Return on Research Capital (RORC)
Meaning and definition of Return on Research Capital
The return on research capital (RORC) is a calculation used to assess the revenue earned by a company as an outcome of expenditures made on research and development activities. The return on research capital is an element of productivity and growth, as research and development is one of the techniques employed by the companies to develop new products and services for sale. This metric is generally used in industries that depend largely on R&D like the pharmaceutical industry.
As stated by Investopedia, companies face an opportunity cost while evaluating the use of their funds. They can spend money on tangible assets, capital improvements or real estate, or they may also invest in R&D. Investments made in research might take several years before tangible assets are seen, and the return generally varies between industries and even within the sectors of a specific industry.
Calculating the Return on Research Capital
The return on research capital indicates the gross profit generated for each dollar of R&D spent in the past year. The procedure of calculating the Return on Research Capital is quite simple. The process includes the current year’s gross profit (in dollars) being divided by the R&D expense incurred in the past year.
The general formula used for computation is:
RORC = Current Year Gross Profit / Previous Year R&D Expenditures
The numerator, or gross profit, is usually positioned on the current year’s income statement. At times, companies decide not to unequivocally state the gross profit on the income statement. In that case, the gross profit can be derived by deducting the cost of goods sold from revenues.
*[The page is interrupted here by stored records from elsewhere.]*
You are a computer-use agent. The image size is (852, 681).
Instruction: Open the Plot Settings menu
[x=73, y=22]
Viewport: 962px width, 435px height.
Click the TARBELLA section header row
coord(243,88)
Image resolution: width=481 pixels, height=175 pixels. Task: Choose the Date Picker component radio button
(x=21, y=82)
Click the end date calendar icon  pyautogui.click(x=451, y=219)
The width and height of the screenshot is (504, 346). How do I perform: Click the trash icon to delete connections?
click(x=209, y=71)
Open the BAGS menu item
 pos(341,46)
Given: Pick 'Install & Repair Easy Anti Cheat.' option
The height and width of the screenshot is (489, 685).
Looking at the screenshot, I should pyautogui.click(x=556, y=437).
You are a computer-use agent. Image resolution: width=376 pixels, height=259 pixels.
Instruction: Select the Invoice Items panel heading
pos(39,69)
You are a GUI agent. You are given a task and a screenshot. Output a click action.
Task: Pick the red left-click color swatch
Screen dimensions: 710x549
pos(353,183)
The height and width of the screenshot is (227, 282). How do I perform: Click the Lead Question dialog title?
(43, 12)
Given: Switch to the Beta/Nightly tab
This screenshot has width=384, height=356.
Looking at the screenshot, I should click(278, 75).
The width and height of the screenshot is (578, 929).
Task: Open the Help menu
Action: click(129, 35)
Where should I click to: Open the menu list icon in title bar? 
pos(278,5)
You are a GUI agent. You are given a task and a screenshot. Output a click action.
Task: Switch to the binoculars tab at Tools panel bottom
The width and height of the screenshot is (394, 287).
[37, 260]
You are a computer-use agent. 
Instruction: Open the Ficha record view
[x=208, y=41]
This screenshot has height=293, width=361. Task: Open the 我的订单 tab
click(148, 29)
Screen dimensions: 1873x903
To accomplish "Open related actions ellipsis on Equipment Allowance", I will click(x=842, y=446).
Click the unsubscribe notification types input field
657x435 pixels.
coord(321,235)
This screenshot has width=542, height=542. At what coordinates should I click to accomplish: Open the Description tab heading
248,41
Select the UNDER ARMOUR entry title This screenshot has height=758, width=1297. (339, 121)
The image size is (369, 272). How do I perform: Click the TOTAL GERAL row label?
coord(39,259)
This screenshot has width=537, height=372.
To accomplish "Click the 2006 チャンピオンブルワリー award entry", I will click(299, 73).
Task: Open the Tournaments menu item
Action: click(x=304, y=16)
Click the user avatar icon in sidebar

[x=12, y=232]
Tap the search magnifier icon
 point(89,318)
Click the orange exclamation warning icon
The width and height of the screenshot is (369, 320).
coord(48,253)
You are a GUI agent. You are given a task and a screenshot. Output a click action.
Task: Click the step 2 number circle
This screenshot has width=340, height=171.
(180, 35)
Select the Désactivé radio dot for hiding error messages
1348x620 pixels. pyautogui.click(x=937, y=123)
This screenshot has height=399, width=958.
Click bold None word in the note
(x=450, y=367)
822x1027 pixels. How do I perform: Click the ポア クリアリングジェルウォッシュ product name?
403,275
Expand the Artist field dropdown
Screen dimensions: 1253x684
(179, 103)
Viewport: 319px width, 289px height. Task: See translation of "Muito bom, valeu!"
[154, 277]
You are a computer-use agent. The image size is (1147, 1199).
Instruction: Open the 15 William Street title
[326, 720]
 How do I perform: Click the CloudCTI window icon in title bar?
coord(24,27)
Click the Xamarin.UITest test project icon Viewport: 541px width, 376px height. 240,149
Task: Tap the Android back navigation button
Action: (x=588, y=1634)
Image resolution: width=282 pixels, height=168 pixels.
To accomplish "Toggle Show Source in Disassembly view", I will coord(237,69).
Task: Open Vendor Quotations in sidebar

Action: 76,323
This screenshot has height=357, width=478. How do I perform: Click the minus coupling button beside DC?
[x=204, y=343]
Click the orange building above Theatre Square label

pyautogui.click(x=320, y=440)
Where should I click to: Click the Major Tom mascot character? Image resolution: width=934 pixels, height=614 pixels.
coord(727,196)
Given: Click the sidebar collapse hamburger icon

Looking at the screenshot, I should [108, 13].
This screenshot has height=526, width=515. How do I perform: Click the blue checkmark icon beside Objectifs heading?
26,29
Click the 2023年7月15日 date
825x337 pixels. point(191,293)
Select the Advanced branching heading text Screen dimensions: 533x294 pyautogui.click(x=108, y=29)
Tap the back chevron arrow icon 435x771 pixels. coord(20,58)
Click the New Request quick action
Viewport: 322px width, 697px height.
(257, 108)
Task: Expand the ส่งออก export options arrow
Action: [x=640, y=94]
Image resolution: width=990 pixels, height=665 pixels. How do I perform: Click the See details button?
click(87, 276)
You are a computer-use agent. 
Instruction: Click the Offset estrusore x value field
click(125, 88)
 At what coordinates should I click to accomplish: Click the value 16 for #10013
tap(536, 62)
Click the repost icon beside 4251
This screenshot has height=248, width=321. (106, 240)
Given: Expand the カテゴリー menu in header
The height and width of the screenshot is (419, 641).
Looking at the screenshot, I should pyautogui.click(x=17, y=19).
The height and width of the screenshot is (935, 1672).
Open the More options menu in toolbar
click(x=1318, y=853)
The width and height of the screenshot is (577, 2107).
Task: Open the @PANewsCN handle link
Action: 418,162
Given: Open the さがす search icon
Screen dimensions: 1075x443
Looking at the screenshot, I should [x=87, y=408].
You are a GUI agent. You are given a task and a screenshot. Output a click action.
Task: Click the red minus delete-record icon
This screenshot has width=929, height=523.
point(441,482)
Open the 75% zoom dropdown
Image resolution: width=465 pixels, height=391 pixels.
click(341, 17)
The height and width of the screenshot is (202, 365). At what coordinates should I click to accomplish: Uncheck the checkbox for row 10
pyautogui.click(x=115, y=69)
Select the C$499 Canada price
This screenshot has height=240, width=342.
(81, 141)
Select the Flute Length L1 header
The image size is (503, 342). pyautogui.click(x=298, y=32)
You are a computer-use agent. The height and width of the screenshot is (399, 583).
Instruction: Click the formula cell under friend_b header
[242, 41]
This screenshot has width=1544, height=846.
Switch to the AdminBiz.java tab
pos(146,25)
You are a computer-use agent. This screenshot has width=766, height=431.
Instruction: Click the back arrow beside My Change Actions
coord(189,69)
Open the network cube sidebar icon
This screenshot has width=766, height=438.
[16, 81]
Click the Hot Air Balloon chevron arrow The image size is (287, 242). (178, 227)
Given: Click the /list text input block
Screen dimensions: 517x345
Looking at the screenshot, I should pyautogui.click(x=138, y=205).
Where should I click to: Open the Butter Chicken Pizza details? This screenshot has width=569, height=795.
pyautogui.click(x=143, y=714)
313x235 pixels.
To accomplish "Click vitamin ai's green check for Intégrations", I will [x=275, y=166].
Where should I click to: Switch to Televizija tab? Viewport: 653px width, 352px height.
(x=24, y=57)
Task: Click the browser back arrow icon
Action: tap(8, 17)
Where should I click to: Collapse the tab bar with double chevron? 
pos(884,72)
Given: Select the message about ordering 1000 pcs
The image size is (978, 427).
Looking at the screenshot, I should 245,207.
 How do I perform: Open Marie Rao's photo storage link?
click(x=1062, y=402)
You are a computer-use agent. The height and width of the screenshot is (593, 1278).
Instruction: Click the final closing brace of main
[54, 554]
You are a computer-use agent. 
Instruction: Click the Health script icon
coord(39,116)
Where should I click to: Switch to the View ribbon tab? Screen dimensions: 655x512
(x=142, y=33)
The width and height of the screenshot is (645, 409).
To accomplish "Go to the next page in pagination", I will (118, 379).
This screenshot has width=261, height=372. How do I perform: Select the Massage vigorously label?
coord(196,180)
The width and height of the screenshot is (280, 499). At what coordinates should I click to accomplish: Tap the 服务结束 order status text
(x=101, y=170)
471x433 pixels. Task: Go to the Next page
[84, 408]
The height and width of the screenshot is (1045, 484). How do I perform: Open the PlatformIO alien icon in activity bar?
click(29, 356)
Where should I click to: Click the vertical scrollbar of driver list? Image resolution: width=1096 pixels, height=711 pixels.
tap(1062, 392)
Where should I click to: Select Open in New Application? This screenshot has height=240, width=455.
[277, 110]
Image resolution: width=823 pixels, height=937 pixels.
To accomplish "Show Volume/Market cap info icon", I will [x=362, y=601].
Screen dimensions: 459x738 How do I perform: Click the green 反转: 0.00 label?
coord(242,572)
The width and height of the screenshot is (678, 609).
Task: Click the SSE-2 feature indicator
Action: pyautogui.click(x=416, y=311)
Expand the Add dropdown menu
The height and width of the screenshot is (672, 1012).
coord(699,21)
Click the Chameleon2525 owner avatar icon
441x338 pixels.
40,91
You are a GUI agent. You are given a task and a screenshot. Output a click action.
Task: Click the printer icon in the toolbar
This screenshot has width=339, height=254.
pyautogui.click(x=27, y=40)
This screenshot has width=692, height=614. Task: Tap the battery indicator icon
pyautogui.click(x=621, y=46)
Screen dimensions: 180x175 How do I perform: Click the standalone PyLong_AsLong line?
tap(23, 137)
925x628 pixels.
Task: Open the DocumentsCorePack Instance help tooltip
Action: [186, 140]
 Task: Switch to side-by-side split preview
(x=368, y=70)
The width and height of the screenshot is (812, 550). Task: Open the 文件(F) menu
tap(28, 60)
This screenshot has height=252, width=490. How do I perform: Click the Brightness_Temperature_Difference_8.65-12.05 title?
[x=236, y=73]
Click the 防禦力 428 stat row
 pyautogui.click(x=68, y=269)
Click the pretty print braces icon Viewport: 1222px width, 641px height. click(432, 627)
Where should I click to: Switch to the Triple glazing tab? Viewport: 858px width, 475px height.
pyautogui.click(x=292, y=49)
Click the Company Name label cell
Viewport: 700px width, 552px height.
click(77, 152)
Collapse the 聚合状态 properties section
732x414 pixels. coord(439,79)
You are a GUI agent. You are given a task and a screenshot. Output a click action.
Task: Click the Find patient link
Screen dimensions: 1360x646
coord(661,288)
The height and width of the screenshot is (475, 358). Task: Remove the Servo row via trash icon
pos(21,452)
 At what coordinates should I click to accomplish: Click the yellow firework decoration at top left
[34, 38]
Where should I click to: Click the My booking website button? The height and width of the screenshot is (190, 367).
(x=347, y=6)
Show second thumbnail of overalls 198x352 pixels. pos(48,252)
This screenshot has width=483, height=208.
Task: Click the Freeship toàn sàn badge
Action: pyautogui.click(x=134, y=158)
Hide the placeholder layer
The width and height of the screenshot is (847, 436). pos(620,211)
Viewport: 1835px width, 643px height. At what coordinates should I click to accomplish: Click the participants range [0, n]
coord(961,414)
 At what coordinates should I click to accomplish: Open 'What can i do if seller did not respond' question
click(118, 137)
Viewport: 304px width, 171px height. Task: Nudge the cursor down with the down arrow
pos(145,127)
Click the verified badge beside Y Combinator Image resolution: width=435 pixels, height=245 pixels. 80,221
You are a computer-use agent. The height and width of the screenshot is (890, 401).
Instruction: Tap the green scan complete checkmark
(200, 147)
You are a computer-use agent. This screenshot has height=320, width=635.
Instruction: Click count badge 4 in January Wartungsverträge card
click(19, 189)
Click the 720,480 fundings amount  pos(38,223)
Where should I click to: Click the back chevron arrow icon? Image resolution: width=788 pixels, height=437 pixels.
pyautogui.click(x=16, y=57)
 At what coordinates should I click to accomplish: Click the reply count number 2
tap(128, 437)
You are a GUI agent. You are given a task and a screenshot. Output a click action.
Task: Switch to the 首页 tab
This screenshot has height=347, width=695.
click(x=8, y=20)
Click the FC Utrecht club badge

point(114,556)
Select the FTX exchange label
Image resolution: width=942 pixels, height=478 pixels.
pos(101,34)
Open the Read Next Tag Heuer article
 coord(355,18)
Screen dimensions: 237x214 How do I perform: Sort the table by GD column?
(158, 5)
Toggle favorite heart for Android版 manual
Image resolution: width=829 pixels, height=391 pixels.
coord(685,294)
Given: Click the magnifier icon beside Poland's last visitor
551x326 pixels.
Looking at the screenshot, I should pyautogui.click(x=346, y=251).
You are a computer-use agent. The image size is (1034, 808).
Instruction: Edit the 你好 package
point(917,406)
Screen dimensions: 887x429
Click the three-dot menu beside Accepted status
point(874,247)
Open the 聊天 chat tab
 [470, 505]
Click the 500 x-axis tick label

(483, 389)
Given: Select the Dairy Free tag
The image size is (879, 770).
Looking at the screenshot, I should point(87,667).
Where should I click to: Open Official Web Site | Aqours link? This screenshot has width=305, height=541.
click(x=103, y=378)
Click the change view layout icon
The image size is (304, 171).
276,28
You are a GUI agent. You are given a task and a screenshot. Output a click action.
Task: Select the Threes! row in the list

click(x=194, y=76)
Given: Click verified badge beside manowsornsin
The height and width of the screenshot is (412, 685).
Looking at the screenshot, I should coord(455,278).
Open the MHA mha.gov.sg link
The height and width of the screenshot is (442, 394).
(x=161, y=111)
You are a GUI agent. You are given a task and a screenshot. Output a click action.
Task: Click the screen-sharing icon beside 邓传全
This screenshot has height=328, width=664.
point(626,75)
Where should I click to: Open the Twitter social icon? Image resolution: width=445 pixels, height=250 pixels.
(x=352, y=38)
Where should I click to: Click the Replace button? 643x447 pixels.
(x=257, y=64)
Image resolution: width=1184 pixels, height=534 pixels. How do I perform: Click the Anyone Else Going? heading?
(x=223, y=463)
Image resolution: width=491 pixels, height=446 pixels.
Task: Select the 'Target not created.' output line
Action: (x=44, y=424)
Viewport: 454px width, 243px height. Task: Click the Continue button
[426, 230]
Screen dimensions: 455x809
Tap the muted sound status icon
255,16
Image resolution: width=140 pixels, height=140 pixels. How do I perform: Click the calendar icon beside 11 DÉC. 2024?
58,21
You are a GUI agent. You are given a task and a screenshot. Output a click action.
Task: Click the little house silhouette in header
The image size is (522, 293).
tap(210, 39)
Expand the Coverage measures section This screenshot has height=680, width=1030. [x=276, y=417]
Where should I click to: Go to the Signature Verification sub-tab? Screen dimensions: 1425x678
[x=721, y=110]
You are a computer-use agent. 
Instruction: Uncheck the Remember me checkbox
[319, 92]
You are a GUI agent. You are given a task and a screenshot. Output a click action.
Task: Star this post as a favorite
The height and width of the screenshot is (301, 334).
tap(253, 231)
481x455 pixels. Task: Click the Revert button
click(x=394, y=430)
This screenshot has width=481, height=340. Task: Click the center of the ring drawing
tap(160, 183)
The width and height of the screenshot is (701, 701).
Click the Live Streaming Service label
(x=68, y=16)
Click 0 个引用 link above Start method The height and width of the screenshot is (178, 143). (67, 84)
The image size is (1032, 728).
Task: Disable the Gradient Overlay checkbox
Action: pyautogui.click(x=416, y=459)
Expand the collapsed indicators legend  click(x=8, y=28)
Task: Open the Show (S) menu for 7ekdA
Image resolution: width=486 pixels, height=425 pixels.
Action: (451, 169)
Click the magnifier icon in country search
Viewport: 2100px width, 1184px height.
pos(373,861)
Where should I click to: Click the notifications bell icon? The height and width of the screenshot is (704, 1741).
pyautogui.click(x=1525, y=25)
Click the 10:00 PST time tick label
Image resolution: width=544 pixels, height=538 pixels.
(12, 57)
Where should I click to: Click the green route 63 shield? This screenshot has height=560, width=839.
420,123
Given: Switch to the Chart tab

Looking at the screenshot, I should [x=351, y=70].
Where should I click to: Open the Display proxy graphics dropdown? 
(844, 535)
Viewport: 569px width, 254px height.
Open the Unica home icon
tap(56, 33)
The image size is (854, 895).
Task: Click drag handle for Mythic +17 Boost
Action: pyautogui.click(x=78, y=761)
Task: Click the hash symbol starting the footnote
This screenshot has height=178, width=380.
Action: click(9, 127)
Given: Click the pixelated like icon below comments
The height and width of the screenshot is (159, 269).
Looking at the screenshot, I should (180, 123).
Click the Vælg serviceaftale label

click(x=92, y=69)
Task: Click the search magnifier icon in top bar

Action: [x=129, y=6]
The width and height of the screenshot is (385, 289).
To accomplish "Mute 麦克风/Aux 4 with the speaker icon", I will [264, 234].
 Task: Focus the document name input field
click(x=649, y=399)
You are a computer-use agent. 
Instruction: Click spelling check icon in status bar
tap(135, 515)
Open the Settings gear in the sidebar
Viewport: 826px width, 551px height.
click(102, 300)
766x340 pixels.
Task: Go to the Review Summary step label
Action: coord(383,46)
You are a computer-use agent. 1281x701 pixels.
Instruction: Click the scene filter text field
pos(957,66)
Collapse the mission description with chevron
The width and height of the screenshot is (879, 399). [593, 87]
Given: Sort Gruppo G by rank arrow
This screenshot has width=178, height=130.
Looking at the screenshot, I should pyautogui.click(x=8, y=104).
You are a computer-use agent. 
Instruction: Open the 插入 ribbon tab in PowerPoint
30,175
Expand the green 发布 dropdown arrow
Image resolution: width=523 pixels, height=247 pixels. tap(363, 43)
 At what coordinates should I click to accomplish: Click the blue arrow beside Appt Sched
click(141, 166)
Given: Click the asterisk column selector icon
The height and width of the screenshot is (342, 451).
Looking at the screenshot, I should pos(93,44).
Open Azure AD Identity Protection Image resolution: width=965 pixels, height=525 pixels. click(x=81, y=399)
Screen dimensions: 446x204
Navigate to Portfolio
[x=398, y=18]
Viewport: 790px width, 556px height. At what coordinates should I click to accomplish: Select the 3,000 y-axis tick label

In the interim, evaluate the R&D expenses on the income statement. However, because of inconsistencies between GAAP and IFRS accounting standards, they can also be capitalized on the balance sheet. Even though the two methods congregate, there are incongruities which are considered as an expense or an asset.However, using gross profit in place of operating profit, or net profit as the gross profit, perhaps offers the best representation of the incremental profitability produced by the research and development efforts of a company. Also, this calculation presumes a one-year average investment cycle for R&D. Thus the previous year’s R&D expenditure gets converted into present year’s new technology products, generating current year’s profits.